(Data on target coordinates)

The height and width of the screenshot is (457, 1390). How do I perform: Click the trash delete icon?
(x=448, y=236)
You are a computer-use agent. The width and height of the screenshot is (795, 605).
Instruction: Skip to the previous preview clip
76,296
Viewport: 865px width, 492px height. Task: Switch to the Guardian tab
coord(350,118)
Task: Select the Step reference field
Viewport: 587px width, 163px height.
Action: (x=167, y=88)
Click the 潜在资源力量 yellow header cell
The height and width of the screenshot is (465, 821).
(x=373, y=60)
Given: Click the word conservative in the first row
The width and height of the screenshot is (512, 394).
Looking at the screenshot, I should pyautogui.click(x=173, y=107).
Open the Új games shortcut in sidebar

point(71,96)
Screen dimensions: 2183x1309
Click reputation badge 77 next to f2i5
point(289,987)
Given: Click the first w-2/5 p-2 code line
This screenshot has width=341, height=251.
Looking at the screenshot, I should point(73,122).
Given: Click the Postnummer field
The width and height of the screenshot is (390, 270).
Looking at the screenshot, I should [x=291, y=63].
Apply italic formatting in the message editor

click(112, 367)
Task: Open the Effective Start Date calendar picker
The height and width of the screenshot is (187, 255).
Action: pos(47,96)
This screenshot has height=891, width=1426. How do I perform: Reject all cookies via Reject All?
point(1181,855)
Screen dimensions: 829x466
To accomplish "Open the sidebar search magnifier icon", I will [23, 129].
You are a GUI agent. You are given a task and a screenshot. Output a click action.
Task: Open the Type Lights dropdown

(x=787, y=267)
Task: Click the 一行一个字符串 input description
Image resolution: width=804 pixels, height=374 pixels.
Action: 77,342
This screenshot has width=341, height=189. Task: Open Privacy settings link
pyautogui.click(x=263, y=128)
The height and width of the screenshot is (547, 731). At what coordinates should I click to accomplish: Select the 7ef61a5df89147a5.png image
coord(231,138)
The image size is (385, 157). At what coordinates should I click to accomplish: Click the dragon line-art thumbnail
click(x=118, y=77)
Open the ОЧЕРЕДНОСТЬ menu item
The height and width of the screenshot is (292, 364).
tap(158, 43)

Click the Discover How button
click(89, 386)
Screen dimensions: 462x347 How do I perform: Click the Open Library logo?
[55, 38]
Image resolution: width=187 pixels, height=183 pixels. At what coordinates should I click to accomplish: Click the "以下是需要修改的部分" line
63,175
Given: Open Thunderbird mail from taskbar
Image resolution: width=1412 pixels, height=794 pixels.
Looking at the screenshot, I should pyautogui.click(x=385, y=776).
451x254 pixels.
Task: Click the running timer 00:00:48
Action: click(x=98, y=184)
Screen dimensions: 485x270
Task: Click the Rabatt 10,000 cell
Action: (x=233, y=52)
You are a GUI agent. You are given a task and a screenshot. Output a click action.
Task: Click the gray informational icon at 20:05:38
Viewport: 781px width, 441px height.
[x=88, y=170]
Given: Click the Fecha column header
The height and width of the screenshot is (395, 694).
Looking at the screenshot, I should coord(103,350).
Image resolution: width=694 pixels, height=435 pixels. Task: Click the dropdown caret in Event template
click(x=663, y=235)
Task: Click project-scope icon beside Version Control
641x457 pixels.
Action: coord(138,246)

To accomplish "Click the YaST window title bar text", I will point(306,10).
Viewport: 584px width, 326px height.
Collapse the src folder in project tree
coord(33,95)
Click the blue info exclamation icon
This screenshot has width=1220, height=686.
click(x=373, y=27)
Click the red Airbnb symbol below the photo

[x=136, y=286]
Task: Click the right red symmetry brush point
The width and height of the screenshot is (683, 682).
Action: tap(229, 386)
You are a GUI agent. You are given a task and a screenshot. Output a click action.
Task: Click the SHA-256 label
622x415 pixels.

## WHAT IS ASKED
Substitute "Display area" for every "Viewport" in all of the data above, and give the data back with nothing else changed.

## FINAL RESULT
The height and width of the screenshot is (457, 1390). How do I perform: Click the trash delete icon?
(x=448, y=236)
You are a computer-use agent. The width and height of the screenshot is (795, 605).
Instruction: Skip to the previous preview clip
76,296
Display area: 865px width, 492px height. Task: Switch to the Guardian tab
coord(350,118)
Task: Select the Step reference field
Display area: 587px width, 163px height.
Action: (x=167, y=88)
Click the 潜在资源力量 yellow header cell
The height and width of the screenshot is (465, 821).
(x=373, y=60)
Given: Click the word conservative in the first row
The width and height of the screenshot is (512, 394).
Looking at the screenshot, I should pyautogui.click(x=173, y=107).
Open the Új games shortcut in sidebar

point(71,96)
Screen dimensions: 2183x1309
Click reputation badge 77 next to f2i5
point(289,987)
Given: Click the first w-2/5 p-2 code line
This screenshot has width=341, height=251.
Looking at the screenshot, I should point(73,122).
Given: Click the Postnummer field
The width and height of the screenshot is (390, 270).
Looking at the screenshot, I should [x=291, y=63].
Apply italic formatting in the message editor

click(112, 367)
Task: Open the Effective Start Date calendar picker
The height and width of the screenshot is (187, 255).
Action: pos(47,96)
This screenshot has height=891, width=1426. How do I perform: Reject all cookies via Reject All?
point(1181,855)
Screen dimensions: 829x466
To accomplish "Open the sidebar search magnifier icon", I will [23, 129].
You are a GUI agent. You are given a task and a screenshot. Output a click action.
Task: Open the Type Lights dropdown

(x=787, y=267)
Task: Click the 一行一个字符串 input description
Image resolution: width=804 pixels, height=374 pixels.
Action: 77,342
This screenshot has width=341, height=189. Task: Open Privacy settings link
pyautogui.click(x=263, y=128)
The height and width of the screenshot is (547, 731). At what coordinates should I click to accomplish: Select the 7ef61a5df89147a5.png image
coord(231,138)
The image size is (385, 157). At what coordinates should I click to accomplish: Click the dragon line-art thumbnail
click(x=118, y=77)
Open the ОЧЕРЕДНОСТЬ menu item
The height and width of the screenshot is (292, 364).
tap(158, 43)

Click the Discover How button
click(89, 386)
Screen dimensions: 462x347 How do I perform: Click the Open Library logo?
[55, 38]
Image resolution: width=187 pixels, height=183 pixels. At what coordinates should I click to accomplish: Click the "以下是需要修改的部分" line
63,175
Given: Open Thunderbird mail from taskbar
Image resolution: width=1412 pixels, height=794 pixels.
Looking at the screenshot, I should pyautogui.click(x=385, y=776).
451x254 pixels.
Task: Click the running timer 00:00:48
Action: click(x=98, y=184)
Screen dimensions: 485x270
Task: Click the Rabatt 10,000 cell
Action: (x=233, y=52)
You are a GUI agent. You are given a task and a screenshot. Output a click action.
Task: Click the gray informational icon at 20:05:38
Display area: 781px width, 441px height.
[x=88, y=170]
Given: Click the Fecha column header
The height and width of the screenshot is (395, 694).
Looking at the screenshot, I should coord(103,350).
Image resolution: width=694 pixels, height=435 pixels. Task: Click the dropdown caret in Event template
click(x=663, y=235)
Task: Click project-scope icon beside Version Control
641x457 pixels.
Action: coord(138,246)

To accomplish "Click the YaST window title bar text", I will point(306,10).
Display area: 584px width, 326px height.
Collapse the src folder in project tree
coord(33,95)
Click the blue info exclamation icon
This screenshot has width=1220, height=686.
click(x=373, y=27)
Click the red Airbnb symbol below the photo

[x=136, y=286]
Task: Click the right red symmetry brush point
The width and height of the screenshot is (683, 682).
Action: tap(229, 386)
You are a GUI agent. You are given a task and a screenshot. Output a click action.
Task: Click the SHA-256 label
622x415 pixels.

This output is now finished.